* TO DO *
Copy each of the following lines word for word, with nothing added, dropped, or changed.
— Start —
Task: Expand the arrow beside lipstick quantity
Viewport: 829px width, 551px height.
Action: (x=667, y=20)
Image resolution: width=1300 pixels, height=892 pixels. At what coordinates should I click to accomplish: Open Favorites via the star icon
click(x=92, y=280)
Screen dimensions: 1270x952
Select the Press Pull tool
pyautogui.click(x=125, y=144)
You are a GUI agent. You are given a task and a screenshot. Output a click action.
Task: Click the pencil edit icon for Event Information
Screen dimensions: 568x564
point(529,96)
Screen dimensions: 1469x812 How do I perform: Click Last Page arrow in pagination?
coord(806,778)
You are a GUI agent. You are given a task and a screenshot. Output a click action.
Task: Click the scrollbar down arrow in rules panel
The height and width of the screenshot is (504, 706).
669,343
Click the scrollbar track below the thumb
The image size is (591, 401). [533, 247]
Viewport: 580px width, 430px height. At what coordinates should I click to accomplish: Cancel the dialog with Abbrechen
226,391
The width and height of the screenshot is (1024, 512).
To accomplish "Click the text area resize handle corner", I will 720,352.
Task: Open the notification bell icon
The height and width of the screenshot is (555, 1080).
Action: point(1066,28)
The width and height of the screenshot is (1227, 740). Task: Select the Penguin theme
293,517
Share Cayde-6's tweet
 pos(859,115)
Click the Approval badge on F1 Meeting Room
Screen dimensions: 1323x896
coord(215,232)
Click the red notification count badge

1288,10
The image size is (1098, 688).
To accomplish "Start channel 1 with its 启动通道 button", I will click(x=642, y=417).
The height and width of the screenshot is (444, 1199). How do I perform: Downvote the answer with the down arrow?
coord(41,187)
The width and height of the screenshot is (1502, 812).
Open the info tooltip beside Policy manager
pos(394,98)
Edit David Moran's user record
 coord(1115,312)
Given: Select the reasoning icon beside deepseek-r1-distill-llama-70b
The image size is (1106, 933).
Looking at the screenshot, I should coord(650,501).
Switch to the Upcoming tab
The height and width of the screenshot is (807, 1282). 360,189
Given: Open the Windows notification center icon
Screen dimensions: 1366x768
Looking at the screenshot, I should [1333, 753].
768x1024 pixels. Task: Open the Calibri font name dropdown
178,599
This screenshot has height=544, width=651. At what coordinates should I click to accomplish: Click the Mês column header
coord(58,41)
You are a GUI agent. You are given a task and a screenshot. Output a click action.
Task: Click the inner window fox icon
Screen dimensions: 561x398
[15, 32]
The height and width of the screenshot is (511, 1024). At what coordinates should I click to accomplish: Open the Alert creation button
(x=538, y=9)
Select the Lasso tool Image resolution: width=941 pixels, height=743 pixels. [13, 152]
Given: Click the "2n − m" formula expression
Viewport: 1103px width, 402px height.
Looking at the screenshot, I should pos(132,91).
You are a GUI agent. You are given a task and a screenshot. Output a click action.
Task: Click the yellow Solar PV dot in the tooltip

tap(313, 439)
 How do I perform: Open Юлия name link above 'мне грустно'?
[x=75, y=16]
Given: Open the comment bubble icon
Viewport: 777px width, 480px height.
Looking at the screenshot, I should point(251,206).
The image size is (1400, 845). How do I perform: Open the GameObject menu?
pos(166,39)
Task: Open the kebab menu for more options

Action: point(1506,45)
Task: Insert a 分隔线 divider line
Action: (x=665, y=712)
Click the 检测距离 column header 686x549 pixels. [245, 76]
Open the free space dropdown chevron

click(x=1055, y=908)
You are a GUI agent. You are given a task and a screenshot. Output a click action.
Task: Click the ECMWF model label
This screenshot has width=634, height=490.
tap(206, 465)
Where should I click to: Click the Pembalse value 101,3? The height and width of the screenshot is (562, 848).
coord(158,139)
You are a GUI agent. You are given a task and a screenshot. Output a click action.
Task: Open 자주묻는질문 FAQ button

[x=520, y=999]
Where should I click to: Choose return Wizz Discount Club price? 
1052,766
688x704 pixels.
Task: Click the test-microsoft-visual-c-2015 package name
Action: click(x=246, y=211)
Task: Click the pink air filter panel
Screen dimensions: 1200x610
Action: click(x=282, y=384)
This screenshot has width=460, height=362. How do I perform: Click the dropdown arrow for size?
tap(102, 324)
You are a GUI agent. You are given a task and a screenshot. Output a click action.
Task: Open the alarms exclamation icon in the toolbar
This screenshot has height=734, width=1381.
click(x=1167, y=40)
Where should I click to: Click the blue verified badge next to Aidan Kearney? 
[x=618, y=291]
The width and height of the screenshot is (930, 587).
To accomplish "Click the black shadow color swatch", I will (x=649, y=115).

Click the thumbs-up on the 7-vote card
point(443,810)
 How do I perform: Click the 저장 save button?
— End —
* SOLUTION FOR THIS EXERCISE *
Task: Expand the arrow beside lipstick quantity
Viewport: 829px width, 551px height.
Action: (x=667, y=20)
Image resolution: width=1300 pixels, height=892 pixels. At what coordinates should I click to accomplish: Open Favorites via the star icon
click(x=92, y=280)
Screen dimensions: 1270x952
Select the Press Pull tool
pyautogui.click(x=125, y=144)
You are a GUI agent. You are given a task and a screenshot. Output a click action.
Task: Click the pencil edit icon for Event Information
Screen dimensions: 568x564
point(529,96)
Screen dimensions: 1469x812 How do I perform: Click Last Page arrow in pagination?
coord(806,778)
You are a GUI agent. You are given a task and a screenshot. Output a click action.
Task: Click the scrollbar down arrow in rules panel
The height and width of the screenshot is (504, 706).
669,343
Click the scrollbar track below the thumb
The image size is (591, 401). [533, 247]
Viewport: 580px width, 430px height. At what coordinates should I click to accomplish: Cancel the dialog with Abbrechen
226,391
The width and height of the screenshot is (1024, 512).
To accomplish "Click the text area resize handle corner", I will 720,352.
Task: Open the notification bell icon
The height and width of the screenshot is (555, 1080).
Action: point(1066,28)
The width and height of the screenshot is (1227, 740). Task: Select the Penguin theme
293,517
Share Cayde-6's tweet
 pos(859,115)
Click the Approval badge on F1 Meeting Room
Screen dimensions: 1323x896
coord(215,232)
Click the red notification count badge

1288,10
The image size is (1098, 688).
To accomplish "Start channel 1 with its 启动通道 button", I will click(x=642, y=417).
The height and width of the screenshot is (444, 1199). How do I perform: Downvote the answer with the down arrow?
coord(41,187)
The width and height of the screenshot is (1502, 812).
Open the info tooltip beside Policy manager
pos(394,98)
Edit David Moran's user record
 coord(1115,312)
Given: Select the reasoning icon beside deepseek-r1-distill-llama-70b
The image size is (1106, 933).
Looking at the screenshot, I should coord(650,501).
Switch to the Upcoming tab
The height and width of the screenshot is (807, 1282). 360,189
Given: Open the Windows notification center icon
Screen dimensions: 1366x768
Looking at the screenshot, I should [1333, 753].
768x1024 pixels. Task: Open the Calibri font name dropdown
178,599
This screenshot has height=544, width=651. At what coordinates should I click to accomplish: Click the Mês column header
coord(58,41)
You are a GUI agent. You are given a task and a screenshot. Output a click action.
Task: Click the inner window fox icon
Screen dimensions: 561x398
[15, 32]
The height and width of the screenshot is (511, 1024). At what coordinates should I click to accomplish: Open the Alert creation button
(x=538, y=9)
Select the Lasso tool Image resolution: width=941 pixels, height=743 pixels. [13, 152]
Given: Click the "2n − m" formula expression
Viewport: 1103px width, 402px height.
Looking at the screenshot, I should pos(132,91).
You are a GUI agent. You are given a task and a screenshot. Output a click action.
Task: Click the yellow Solar PV dot in the tooltip

tap(313, 439)
 How do I perform: Open Юлия name link above 'мне грустно'?
[x=75, y=16]
Given: Open the comment bubble icon
Viewport: 777px width, 480px height.
Looking at the screenshot, I should point(251,206).
The image size is (1400, 845). How do I perform: Open the GameObject menu?
pos(166,39)
Task: Open the kebab menu for more options

Action: point(1506,45)
Task: Insert a 分隔线 divider line
Action: (x=665, y=712)
Click the 检测距离 column header 686x549 pixels. [245, 76]
Open the free space dropdown chevron

click(x=1055, y=908)
You are a GUI agent. You are given a task and a screenshot. Output a click action.
Task: Click the ECMWF model label
This screenshot has width=634, height=490.
tap(206, 465)
Where should I click to: Click the Pembalse value 101,3? The height and width of the screenshot is (562, 848).
coord(158,139)
You are a GUI agent. You are given a task and a screenshot. Output a click action.
Task: Open 자주묻는질문 FAQ button

[x=520, y=999]
Where should I click to: Choose return Wizz Discount Club price? 
1052,766
688x704 pixels.
Task: Click the test-microsoft-visual-c-2015 package name
Action: click(x=246, y=211)
Task: Click the pink air filter panel
Screen dimensions: 1200x610
Action: click(x=282, y=384)
This screenshot has width=460, height=362. How do I perform: Click the dropdown arrow for size?
tap(102, 324)
You are a GUI agent. You are given a task and a screenshot. Output a click action.
Task: Open the alarms exclamation icon in the toolbar
This screenshot has height=734, width=1381.
click(x=1167, y=40)
Where should I click to: Click the blue verified badge next to Aidan Kearney? 
[x=618, y=291]
The width and height of the screenshot is (930, 587).
To accomplish "Click the black shadow color swatch", I will (x=649, y=115).

Click the thumbs-up on the 7-vote card
point(443,810)
 How do I perform: Click the 저장 save button?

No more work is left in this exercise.